▶ Short task
Quote the part of the listing that opens with the line containing "Task: Click the fax number (573) 438-6006" and closes with the line containing "tap(37, 288)", copying every line as it stands.

──────

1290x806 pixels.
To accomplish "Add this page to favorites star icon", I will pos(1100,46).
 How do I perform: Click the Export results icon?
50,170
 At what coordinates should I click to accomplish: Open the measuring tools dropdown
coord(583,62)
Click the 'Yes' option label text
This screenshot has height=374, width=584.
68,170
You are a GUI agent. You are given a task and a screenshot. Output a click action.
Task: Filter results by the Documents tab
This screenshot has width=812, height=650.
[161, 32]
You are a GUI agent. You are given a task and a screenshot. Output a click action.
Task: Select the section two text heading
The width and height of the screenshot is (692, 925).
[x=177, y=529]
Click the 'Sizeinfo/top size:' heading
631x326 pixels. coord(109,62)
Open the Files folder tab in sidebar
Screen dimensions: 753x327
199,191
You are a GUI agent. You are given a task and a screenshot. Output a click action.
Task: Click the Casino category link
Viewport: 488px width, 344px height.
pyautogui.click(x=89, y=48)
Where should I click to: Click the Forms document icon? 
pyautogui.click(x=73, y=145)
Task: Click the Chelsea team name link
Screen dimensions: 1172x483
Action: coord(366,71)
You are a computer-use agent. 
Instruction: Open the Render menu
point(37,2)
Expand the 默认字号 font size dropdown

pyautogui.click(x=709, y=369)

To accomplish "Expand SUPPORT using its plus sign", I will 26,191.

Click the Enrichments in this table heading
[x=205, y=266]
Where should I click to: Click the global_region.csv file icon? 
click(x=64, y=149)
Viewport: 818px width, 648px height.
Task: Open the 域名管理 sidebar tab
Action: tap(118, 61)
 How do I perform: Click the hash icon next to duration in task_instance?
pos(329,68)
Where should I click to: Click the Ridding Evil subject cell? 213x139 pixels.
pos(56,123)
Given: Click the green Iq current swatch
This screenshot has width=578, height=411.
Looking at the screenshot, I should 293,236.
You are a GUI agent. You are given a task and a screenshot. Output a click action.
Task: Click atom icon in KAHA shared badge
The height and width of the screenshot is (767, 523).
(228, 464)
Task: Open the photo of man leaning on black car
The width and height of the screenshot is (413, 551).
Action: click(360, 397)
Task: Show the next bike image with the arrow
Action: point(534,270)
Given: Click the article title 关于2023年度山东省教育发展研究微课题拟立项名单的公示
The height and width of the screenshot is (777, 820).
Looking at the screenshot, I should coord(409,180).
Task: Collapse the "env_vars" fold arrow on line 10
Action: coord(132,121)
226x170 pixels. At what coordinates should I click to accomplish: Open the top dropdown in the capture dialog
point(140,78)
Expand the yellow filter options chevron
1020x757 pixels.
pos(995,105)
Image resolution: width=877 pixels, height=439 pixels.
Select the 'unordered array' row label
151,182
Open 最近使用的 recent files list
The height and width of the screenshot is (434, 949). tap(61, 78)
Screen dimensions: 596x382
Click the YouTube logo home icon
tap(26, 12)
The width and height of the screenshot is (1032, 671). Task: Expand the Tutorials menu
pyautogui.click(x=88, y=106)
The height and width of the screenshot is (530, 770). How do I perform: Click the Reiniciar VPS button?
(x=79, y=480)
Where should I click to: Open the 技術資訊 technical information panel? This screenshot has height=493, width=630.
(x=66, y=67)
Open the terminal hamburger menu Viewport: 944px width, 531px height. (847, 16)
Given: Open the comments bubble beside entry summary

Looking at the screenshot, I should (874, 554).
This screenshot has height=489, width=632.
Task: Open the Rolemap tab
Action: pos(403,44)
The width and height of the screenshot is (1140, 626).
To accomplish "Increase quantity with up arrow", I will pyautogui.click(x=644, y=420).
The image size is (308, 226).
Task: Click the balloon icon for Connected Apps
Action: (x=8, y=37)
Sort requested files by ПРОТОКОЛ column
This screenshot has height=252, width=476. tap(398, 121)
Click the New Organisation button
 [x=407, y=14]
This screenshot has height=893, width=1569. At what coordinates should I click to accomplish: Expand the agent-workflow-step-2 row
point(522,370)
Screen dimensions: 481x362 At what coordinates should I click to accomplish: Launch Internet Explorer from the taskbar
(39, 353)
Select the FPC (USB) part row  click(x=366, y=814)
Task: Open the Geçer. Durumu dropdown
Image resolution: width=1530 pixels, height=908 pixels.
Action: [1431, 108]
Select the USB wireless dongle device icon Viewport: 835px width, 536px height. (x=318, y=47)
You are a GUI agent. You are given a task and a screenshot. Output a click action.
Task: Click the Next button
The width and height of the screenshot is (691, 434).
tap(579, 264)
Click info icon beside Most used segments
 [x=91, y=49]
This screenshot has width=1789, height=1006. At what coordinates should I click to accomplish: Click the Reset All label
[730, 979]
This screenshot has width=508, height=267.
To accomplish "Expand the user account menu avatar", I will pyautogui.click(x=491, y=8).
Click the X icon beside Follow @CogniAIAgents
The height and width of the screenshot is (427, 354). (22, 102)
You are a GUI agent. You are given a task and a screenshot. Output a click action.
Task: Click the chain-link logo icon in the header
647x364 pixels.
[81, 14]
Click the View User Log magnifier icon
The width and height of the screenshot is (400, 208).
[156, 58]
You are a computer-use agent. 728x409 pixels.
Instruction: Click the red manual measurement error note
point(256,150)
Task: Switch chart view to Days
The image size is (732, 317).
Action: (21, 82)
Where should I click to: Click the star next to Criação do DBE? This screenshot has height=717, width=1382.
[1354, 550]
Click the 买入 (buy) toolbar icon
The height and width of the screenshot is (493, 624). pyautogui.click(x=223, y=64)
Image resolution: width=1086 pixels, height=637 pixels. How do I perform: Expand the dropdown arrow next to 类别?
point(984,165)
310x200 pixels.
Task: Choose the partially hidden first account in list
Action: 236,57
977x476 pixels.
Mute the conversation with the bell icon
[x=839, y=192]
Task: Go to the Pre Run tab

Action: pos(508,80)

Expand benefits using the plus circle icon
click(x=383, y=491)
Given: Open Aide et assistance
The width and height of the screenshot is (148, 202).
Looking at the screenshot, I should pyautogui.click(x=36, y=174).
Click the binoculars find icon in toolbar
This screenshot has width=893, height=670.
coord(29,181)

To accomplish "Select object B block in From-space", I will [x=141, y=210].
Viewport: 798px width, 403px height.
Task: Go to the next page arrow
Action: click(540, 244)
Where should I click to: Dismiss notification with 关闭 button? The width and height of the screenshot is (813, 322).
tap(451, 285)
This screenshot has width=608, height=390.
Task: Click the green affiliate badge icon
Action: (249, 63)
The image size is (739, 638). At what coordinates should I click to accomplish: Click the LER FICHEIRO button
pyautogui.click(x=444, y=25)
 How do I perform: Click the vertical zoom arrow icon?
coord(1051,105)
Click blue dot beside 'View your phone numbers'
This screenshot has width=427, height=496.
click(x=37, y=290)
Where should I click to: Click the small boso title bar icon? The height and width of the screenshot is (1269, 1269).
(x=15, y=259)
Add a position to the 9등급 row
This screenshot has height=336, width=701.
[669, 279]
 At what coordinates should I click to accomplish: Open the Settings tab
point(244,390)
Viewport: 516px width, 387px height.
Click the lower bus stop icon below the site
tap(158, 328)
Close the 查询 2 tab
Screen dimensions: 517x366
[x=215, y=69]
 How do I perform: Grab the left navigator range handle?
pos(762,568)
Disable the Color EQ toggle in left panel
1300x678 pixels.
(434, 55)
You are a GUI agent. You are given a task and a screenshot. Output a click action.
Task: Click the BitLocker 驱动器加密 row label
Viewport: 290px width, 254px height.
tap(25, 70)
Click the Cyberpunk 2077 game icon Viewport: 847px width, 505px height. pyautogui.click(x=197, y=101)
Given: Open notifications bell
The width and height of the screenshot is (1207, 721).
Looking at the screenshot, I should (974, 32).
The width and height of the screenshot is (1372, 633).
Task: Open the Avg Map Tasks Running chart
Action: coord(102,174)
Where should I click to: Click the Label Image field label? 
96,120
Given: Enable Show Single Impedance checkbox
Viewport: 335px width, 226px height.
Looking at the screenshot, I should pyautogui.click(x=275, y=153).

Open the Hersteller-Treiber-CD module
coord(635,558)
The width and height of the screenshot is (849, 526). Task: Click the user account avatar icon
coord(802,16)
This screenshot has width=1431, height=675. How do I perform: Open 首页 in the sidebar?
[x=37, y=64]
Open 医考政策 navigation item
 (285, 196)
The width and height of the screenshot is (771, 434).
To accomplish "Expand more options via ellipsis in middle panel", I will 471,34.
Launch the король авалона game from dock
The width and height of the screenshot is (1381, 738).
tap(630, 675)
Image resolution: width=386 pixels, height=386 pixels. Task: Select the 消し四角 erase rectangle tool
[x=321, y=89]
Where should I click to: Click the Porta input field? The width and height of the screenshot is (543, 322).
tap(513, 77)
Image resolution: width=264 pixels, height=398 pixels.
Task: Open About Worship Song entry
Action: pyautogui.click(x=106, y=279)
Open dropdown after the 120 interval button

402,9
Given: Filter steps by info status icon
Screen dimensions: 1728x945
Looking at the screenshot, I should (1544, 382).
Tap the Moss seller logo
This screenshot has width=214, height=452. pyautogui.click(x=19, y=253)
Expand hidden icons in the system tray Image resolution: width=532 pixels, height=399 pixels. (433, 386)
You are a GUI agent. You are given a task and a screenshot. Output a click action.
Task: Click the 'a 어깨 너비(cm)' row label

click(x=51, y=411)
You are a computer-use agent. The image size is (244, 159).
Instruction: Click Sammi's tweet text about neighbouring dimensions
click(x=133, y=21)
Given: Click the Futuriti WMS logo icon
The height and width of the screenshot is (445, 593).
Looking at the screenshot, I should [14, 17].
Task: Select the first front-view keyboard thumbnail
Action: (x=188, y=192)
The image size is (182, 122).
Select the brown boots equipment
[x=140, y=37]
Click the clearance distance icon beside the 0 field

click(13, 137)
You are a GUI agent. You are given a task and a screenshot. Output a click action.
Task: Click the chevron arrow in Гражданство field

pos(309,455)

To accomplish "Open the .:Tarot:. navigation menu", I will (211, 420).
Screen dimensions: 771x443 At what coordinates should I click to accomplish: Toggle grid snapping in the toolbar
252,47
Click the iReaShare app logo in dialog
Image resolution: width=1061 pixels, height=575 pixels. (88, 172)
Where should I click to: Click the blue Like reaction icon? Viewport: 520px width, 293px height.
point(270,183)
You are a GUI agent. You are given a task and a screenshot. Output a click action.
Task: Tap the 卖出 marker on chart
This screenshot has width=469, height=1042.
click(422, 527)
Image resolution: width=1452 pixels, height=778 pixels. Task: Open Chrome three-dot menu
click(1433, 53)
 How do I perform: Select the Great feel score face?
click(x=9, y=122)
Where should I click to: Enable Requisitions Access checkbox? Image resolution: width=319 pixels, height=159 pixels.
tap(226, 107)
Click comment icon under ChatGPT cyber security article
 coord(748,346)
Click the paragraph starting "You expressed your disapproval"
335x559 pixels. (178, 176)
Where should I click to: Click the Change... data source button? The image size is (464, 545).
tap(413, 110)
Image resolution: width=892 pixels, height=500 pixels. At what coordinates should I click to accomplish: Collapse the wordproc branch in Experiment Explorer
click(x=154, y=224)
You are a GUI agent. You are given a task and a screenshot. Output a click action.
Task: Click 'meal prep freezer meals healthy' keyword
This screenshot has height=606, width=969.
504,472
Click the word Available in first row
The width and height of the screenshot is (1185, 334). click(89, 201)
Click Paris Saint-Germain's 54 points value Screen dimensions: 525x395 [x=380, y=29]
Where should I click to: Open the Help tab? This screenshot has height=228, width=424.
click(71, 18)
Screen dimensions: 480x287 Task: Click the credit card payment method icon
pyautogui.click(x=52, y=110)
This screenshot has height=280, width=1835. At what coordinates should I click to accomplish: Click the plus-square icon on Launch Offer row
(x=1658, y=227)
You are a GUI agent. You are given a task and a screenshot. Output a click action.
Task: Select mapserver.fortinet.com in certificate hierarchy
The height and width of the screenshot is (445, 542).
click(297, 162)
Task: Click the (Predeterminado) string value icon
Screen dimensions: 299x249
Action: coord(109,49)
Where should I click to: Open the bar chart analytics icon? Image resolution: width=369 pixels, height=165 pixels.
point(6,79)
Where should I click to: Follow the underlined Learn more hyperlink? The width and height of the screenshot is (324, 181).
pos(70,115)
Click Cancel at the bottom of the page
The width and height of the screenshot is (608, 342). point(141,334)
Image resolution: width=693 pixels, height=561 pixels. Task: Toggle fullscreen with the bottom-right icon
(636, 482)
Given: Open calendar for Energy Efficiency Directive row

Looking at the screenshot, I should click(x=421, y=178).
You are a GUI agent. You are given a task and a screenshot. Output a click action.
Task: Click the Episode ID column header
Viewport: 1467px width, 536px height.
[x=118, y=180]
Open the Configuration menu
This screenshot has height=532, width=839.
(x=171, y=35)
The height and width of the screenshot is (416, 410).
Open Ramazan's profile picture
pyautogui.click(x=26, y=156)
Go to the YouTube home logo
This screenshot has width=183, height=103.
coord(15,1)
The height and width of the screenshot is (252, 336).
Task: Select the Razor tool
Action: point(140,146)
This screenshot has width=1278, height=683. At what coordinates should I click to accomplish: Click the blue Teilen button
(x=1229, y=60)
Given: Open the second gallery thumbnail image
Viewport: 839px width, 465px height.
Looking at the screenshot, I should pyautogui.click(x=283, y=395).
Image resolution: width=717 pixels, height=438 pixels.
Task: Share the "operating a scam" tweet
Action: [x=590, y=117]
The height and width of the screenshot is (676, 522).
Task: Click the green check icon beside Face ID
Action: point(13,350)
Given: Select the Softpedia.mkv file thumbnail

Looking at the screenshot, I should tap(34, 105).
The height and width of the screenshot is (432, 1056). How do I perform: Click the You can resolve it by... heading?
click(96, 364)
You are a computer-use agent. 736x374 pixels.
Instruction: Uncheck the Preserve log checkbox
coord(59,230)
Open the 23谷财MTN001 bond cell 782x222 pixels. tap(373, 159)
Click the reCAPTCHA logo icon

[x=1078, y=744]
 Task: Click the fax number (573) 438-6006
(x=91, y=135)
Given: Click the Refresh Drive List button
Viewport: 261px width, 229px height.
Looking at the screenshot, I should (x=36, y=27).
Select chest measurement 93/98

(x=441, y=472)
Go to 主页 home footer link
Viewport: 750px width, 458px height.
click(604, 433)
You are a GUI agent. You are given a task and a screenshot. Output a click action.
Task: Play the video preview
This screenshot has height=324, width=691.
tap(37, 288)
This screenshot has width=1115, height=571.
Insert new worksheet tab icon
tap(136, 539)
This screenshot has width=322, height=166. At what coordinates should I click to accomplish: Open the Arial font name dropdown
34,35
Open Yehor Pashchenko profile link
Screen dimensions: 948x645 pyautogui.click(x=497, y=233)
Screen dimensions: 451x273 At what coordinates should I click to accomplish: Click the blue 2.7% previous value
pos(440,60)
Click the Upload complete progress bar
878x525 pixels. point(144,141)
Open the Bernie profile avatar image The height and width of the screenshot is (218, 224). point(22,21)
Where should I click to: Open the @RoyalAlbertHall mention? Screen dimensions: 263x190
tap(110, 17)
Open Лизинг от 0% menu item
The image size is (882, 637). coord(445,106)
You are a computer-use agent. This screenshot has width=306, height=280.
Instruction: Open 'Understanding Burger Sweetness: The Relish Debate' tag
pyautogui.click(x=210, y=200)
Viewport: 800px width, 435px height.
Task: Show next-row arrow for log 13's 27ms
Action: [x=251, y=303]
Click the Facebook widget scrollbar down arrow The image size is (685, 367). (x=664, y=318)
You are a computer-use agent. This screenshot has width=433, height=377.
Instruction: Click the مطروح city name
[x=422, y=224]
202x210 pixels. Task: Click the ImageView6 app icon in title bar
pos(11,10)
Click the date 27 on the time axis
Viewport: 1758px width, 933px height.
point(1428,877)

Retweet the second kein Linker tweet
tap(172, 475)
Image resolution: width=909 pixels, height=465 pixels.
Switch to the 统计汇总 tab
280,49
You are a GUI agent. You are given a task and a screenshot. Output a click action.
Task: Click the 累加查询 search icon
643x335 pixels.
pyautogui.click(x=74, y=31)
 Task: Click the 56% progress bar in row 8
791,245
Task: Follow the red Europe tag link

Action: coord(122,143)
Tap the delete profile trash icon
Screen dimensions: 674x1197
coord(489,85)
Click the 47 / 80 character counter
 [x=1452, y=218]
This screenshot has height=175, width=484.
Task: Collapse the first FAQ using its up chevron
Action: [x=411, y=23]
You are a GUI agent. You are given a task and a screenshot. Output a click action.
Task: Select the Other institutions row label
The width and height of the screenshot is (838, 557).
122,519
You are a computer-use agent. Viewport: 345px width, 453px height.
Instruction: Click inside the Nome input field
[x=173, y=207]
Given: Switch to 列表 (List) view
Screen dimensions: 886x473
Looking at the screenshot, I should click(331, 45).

──────

▶ Output for this exercise
 Task: Click the fax number (573) 438-6006
(x=91, y=135)
Given: Click the Refresh Drive List button
Viewport: 261px width, 229px height.
Looking at the screenshot, I should (x=36, y=27).
Select chest measurement 93/98

(x=441, y=472)
Go to 主页 home footer link
Viewport: 750px width, 458px height.
click(604, 433)
You are a GUI agent. You are given a task and a screenshot. Output a click action.
Task: Play the video preview
This screenshot has height=324, width=691.
tap(37, 288)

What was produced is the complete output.